#### [WHAT YOU ARE ASKED TO DO]
Copy the result of filtering the entries below for lines that include the string "button".

(Dataset entries)
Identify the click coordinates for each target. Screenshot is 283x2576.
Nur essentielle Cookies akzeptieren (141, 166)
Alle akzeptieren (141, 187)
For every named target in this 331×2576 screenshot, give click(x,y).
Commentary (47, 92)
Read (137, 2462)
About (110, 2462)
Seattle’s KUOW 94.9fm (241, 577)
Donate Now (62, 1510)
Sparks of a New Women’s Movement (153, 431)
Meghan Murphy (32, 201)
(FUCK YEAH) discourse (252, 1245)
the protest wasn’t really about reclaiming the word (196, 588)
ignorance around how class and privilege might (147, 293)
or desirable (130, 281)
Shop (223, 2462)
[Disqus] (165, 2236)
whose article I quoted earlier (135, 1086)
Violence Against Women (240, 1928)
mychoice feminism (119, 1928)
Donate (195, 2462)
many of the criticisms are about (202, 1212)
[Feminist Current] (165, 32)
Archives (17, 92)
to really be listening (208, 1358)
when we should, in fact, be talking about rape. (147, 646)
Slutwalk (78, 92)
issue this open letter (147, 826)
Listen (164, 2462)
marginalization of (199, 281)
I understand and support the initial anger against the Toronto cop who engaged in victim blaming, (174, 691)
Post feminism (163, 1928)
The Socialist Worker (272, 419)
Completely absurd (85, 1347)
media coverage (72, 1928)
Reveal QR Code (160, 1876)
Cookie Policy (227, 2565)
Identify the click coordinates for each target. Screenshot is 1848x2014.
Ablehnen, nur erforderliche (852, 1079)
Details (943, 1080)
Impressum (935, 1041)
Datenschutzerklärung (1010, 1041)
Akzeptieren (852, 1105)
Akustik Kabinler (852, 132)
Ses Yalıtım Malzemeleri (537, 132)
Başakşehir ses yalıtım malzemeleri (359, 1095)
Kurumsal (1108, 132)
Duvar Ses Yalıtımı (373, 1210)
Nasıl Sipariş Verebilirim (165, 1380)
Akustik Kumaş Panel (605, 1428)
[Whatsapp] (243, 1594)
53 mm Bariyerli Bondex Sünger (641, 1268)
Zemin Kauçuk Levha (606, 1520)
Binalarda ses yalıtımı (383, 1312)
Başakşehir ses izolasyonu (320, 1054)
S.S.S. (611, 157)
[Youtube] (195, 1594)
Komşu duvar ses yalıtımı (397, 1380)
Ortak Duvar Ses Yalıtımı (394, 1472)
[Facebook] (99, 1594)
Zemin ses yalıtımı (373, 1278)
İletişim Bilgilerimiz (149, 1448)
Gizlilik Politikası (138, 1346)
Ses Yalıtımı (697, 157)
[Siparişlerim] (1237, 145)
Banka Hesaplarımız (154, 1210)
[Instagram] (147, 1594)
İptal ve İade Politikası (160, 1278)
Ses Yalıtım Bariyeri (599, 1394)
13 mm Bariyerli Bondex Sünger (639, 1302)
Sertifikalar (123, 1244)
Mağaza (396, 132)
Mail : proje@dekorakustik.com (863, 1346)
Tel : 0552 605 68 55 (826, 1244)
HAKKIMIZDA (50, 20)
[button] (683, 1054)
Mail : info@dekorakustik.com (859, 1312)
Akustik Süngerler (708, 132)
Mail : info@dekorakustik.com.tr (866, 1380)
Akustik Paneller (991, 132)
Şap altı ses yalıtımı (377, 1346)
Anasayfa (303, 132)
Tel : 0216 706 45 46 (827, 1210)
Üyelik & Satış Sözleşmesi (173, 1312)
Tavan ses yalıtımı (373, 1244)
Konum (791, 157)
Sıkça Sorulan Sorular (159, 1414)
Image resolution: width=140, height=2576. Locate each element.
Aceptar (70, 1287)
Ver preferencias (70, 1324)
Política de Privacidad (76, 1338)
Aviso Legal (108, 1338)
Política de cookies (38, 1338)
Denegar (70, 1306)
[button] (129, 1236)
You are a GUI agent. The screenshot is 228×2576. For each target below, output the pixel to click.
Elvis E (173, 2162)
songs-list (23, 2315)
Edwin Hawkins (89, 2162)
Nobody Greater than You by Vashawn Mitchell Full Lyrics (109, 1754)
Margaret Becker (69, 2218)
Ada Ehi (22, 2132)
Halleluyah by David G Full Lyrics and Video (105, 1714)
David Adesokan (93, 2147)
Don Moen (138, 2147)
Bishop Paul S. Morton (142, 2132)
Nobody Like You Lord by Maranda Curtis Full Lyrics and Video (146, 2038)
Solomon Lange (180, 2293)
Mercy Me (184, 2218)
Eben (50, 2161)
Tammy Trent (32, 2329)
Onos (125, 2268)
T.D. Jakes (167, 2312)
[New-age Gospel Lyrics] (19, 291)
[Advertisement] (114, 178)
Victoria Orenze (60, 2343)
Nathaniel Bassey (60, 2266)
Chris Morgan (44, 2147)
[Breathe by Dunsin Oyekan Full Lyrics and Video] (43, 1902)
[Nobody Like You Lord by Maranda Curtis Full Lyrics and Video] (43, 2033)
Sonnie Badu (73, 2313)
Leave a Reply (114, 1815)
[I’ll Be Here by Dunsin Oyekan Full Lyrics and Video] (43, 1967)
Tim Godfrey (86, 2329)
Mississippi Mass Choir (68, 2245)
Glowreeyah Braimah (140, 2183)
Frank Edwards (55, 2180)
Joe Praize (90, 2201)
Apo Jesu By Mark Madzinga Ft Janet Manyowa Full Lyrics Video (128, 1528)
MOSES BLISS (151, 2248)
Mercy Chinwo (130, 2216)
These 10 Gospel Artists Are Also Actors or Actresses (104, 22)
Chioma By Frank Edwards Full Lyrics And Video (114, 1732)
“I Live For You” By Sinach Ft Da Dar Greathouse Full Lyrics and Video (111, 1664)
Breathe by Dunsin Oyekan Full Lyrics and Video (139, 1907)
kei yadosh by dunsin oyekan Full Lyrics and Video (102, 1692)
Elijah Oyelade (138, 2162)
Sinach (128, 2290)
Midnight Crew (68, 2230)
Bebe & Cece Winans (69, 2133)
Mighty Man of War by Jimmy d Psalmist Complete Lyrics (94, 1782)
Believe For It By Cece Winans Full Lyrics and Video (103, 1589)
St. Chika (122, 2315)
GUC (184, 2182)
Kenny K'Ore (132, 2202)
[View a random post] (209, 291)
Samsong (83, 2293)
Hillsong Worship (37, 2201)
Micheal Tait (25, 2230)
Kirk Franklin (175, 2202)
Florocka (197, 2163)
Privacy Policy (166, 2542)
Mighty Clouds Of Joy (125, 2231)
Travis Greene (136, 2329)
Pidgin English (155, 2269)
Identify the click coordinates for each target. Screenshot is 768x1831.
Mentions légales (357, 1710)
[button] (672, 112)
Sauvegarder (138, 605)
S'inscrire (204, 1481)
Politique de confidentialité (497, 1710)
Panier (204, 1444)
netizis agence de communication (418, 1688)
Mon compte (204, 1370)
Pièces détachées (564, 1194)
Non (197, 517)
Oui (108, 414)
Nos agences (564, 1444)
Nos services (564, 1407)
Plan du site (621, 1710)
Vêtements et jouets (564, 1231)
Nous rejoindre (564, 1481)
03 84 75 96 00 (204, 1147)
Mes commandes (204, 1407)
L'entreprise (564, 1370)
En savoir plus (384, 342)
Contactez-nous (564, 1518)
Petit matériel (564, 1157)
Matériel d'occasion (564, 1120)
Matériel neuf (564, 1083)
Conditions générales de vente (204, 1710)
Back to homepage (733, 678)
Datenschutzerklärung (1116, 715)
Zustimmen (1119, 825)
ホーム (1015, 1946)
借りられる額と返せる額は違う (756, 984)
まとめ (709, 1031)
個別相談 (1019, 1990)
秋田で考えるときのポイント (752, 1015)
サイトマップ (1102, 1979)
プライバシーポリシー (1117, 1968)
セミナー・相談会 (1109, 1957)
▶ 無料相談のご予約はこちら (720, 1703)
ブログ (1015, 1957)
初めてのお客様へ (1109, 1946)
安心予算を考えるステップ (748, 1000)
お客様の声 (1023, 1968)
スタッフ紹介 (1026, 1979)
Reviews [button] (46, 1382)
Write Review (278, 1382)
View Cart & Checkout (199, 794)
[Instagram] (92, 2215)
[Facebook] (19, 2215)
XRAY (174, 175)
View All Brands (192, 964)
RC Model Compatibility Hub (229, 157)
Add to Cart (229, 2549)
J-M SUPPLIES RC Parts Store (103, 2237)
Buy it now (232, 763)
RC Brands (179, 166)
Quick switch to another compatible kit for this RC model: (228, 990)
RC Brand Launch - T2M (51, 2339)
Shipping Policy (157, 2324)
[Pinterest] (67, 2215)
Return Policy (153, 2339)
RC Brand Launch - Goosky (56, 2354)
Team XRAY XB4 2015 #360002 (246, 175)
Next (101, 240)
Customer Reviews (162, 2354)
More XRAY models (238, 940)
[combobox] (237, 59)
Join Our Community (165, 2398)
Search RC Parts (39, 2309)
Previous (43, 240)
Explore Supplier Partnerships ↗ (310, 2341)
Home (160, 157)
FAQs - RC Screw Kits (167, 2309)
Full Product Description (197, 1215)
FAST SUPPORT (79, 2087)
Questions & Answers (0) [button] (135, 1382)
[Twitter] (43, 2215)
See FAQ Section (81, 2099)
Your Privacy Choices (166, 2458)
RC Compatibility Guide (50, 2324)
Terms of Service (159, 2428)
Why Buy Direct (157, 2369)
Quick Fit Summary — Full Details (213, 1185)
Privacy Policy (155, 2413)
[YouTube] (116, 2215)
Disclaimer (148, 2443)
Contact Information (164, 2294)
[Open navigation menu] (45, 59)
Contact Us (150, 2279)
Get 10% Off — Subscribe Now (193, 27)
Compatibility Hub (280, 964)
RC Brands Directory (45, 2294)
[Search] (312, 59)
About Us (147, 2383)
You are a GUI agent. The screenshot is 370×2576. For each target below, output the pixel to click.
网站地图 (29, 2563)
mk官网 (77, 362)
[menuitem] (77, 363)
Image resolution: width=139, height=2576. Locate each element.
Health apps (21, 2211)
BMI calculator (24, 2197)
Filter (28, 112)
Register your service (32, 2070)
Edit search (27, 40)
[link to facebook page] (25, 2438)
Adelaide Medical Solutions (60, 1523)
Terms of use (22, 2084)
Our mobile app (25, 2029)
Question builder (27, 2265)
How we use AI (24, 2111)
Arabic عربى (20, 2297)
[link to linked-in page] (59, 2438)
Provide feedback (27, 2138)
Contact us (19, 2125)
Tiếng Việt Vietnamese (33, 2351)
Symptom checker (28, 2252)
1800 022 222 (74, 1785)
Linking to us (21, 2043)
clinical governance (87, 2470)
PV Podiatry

#### [SOLUTION FOR THIS PROBLEM]
[button] (683, 1054)
[button] (129, 1236)
[button] (672, 112)
Reviews [button] (46, 1382)
Questions & Answers (0) [button] (135, 1382)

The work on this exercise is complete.